Free trade is the most sacred tenet of Economics. So economists go at length to defend it. In doing so, they also ironically seem to talk like “Luddites”, i.e., claiming that automation is the cause of job losses.

Noah Smith has an article Don’t Blame Robots for President Trump for Bloomberg View. The article is a large concession from orthodoxy. It says:

As Mishel and Bivens point out, estimates by Acemoglu and Restrepo imply that the effect of Chinese competition on U.S. manufacturing-job losses has been three times the effect of robots. So even researchers who are alarmed about robots think that so far, trade has been a much bigger shock to U.S. workers.

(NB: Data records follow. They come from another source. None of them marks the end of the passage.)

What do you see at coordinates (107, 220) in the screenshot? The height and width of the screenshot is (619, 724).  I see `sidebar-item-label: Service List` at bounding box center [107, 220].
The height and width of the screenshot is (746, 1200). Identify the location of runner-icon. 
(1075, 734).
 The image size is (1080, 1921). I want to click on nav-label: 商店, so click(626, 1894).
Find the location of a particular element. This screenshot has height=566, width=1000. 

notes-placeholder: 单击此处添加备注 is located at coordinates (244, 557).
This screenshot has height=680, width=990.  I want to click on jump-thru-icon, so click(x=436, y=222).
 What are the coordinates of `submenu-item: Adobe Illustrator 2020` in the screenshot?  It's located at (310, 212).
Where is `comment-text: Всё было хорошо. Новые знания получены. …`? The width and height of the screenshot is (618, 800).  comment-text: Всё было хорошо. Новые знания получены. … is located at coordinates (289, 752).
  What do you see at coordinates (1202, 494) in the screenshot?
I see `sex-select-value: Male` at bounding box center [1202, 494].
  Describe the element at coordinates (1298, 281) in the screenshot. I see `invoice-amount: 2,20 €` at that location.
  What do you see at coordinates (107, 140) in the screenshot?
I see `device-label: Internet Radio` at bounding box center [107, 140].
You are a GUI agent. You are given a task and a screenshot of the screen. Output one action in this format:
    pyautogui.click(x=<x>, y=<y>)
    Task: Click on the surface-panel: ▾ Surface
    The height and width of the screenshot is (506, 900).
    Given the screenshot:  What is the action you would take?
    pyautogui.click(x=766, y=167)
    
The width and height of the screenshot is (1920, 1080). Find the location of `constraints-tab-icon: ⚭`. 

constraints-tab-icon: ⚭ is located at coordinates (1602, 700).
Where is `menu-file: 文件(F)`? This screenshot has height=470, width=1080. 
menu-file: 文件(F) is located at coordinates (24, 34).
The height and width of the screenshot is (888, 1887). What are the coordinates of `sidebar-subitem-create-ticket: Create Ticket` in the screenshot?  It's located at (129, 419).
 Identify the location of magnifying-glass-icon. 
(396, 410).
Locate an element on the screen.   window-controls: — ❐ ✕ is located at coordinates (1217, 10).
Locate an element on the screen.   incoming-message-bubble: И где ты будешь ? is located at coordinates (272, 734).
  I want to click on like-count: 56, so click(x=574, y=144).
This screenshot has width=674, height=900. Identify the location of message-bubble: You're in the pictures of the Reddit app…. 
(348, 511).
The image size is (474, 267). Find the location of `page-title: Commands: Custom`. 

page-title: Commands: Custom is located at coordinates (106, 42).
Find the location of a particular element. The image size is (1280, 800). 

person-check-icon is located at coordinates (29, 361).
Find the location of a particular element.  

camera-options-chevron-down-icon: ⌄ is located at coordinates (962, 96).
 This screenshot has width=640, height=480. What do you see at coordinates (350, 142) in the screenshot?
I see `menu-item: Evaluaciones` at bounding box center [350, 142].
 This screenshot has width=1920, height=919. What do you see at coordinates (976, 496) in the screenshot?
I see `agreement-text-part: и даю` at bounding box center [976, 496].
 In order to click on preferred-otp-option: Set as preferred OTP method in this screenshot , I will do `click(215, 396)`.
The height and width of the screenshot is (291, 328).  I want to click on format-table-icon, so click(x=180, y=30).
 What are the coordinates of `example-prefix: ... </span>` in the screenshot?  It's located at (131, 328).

It’s easy to see all this is using simple Keynesian economics. In open economy macroeconomics, international trade affects the expenditure multiplier. So output is dependent on exports and imports and the actual output needn’t be the full employment output. Expenditure multiplier depends on both fiscal policy and the private expenditure function and so fiscal policy can be relaxed to achieve a higher output. But this process can be unsustainable.

Except that there may be a market mechanism to resolve imbalances in international trade. By that, what is usually meant is that stock-flow ratios converge and don’t keep rising (or falling if negative) without limits. In fixed exchange rate regimes, there is none. But free trade is not a new idea but an old one and orthodox economists used to argue for mechanisms. The problem with these is that they rely on Monetarism, which is deeply flawed. In floating exchange rate regimes, one could imagine adjustments of the exchange rate in doing the miracle. But it has not been seen in practice. In stock-flow coherent models, one does see adjustment of exchange rates leading to imbalances resolving but this is under simple simple assumptions on expectations of exchange rates. One can’t show this in general.

In reality, instead of convergence of fortunes of nations, what happens is polarisation. The nations who get a head start get more and more competitive and keep winning at the expense of the ones left behind. So we need a solution through actions of all governments.

A closely related claim is that manufacturing employment has reduced because of rise in productivity and not due to international factors. The Bloomberg article concedes that this orthodoxy is not true.

Some Post-Keynesian authors such as Wynne Godley had been stressing the importance of international trade on US employment. In his 1995 essayA Critical Imbalance In U.S. Trade: The U.S. Balance Of Payments, International Indebtedness And Economic Policy, he said (page 16):

It is sometimes said that manufacturing has lost its importance and that countries in balance of payments difficulties should look to trade in services to put things right. However, while it is still true that manufacturing output has declined substantially as a share of GDP, the figures quoted above show that the share of manufacturing imports has risen substantially. The importance of manufacturing does not reside in the quantity of domestic output and employment it generates, still less in any intrinsic superiority that production of goods has over provision of services; it resides, rather, in the potential that manufactures have for expansion in international trade.